• **Supplied information**:
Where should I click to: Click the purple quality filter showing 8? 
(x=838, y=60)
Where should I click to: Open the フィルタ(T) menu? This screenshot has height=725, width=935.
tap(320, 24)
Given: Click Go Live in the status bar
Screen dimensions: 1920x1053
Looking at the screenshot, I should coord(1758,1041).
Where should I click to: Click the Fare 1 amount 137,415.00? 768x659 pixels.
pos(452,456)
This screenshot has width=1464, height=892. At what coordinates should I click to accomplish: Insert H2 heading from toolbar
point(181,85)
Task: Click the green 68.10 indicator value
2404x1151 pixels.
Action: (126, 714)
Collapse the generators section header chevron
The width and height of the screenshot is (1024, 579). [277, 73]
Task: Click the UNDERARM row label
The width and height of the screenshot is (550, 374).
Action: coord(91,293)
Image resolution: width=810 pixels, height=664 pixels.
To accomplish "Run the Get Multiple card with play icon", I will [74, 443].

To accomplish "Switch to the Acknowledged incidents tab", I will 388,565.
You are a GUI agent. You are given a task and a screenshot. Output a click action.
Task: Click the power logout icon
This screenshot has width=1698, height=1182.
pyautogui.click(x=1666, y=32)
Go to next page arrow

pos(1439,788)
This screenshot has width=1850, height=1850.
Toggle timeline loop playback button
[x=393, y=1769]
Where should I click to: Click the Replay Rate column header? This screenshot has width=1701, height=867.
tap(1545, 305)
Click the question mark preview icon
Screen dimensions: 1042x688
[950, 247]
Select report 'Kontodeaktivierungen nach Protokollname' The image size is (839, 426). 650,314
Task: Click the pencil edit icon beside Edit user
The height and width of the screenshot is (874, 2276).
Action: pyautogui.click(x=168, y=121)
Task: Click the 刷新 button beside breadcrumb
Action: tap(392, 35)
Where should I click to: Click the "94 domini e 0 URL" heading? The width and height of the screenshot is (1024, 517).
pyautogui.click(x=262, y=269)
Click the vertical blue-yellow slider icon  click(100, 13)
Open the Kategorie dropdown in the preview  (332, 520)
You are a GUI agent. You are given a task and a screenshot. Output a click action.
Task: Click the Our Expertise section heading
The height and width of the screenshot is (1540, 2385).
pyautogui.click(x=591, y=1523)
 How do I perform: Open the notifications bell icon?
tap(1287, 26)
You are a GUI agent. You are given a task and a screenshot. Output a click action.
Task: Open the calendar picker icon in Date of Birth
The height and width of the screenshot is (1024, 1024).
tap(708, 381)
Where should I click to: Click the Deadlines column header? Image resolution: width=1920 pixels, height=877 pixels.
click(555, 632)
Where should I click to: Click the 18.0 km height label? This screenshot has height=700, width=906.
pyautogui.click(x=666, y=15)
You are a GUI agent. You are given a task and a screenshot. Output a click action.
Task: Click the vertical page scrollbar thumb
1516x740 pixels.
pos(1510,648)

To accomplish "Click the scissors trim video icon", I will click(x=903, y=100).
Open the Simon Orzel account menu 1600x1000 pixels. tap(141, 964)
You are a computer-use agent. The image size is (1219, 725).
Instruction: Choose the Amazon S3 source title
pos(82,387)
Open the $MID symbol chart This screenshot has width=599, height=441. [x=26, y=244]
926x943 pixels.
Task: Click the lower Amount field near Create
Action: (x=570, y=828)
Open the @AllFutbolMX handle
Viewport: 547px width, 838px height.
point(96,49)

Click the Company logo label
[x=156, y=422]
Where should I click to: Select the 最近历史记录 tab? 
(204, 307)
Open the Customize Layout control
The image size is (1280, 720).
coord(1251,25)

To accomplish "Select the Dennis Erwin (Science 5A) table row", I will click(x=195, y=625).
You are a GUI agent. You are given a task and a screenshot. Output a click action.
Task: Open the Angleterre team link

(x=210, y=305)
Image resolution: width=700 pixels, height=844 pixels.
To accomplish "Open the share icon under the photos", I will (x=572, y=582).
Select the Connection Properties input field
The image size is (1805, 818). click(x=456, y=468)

• **Exercise directions**: Pick every line of the data that includes the string "vertical".

• **Completed task**:
Click the vertical blue-yellow slider icon  click(100, 13)
Task: Click the vertical page scrollbar thumb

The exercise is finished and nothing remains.